- Born: 1969 Tiringoulou, Vakaga
- Died: 11 February 2017 (aged 47) Bambari, Ouaka
- Allegiance: Union of Democratic Forces for Unity
- Service years: 2006 – 2012
- Allegiance: Séléka
- Service years: 2012 – 2014
- Allegiance: Popular Front for the Rebirth of Central African Republic
- Service years: 2014 – 2017

= Joseph Zoundeiko =

General Joseph Zoundeiko (or Zindeko) (born 1969, died 11 February 2017) was the leader of military wing of the Central African rebel militia alliance, Séléka.

== Early life and career ==
Born in Tiringoulou, Vakaga, he worked as a guard and tracker, securing parklands on the northwestern borders of the country from poachers from neighboring Chad and South Sudan.
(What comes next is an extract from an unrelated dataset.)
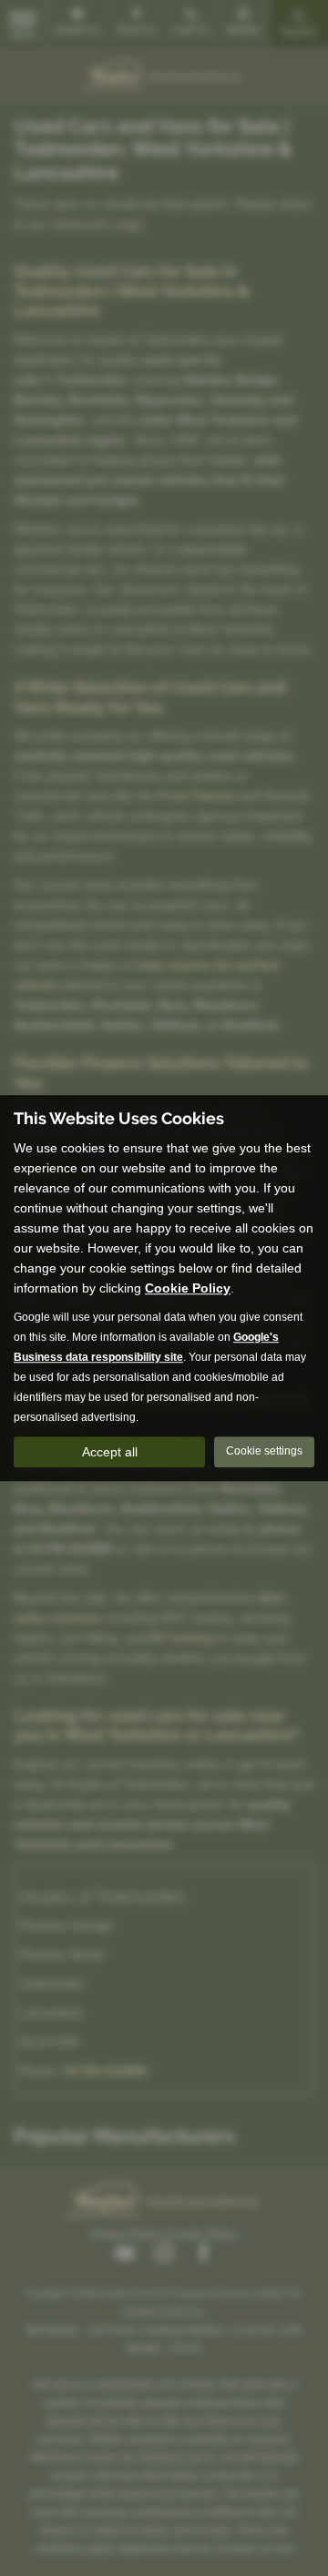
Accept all (110, 1452)
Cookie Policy (188, 1288)
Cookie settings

He joined the CAR army in 1997 and was promoted to lieutenant. In 2006, he joined the UFDR rebel group. President Muchel Djototia later promoted him to major, then colonel and brigadier general. He was appointed on May 9, 2014 by a Séléka congress that gathered more than 500 officers and officials in N'Délé. He has rejected the ceasefire deal agreed between Séléka and the largely Christian Anti-balaka militias on July 24, 2014, saying the deal had been negotiated without proper input from the military wing. After the dissolution of Séléka, he became head of the Popular Front for the Renaissance of the Central African Republic (FPRC) and often fought with the largely Fulani and rival ex-Séléka militia, the Union for Peace in the Central African Republic (UPC) led by General Ali Darrassa. The FPRC reported on 12 February 2017 that Zoundeiko was killed when a UN helicopter fired on fighters advancing towards the town of Bambari the day before.